# Extrait du document
══════════════════════════════

« Au cours d’une carrière déjà longue et diverse, je n’ai jamais vu un éducateur changer de méthode d’éducation. Un éducateur n’a pas le sens de l’échec précisément parce qu’il se croit un maître. Qui enseigne commande. D’où une coulée d’instincts... »
1Combien d’heures par jour, à l’école, fait-on la leçon aux enfants ? Pourquoi s’étonner de leur perpétuelle oscillation entre passivité et agitation, entre soumission (générale) et rébellion (rare) ? Seule une minorité de « bons élèves » comprend en effet que l’essentiel n’est pas de se confronter aux exigences extraordinairement complexes des apprentissages et des savoirs, mais de paraître demandeur de ce qui est imposé (emplois du temps, programmes, pédagogies et modes d’évaluation, etc.), c’est-à-dire de paraître motivés, de manifester la docilité active nécessaire à la « réussite ». Et chaque élève comprend très vite qu’il ne sert à rien de vouloir discuter : le maître aura toujours raison.

══════════════════════════════

# Données recueillies
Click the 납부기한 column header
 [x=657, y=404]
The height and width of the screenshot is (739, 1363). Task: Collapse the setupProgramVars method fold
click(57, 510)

══════════════════════════════

# Exercices
1/ D'après le texte sur l'éducation à l'école, qu'est-ce que chaque élève comprend très vite ?
2/ Poursuivez le texte sur l'éducation à l'école à partir de sa dernière phrase.

# Résultats des exercices
1/ Il comprend qu'il ne sert à rien de vouloir discuter, car le maître aura toujours raison.

2/
2Les parents d’élèves sont souvent surpris par les difficultés qu’ils peuvent rencontrer à dialoguer avec les enseignants. Outre le fait qu’il y a toujours, sous-jacent à l’entretien, une inquiétude quant à l’avenir de ses enfants – que se passe-t-il pendant ces six ou huit heures où je confie « la chair de ma chair » à une instance dans laquelle je n’ai aucun pouvoir ou droit de regard ? –, la situation de rencontre entre parents et enseignants (souvent sur convocation !) réactive la relation hiérarchique vécue jadis par tout le monde entre maître et élève, provoque un sentiment de culpabilité en cas de difficultés scolaires ou troubles de comportement de l’enfant, sans parler des effets de l’accusation récurrente, implicite ou explicite, de laxisme ou de démission.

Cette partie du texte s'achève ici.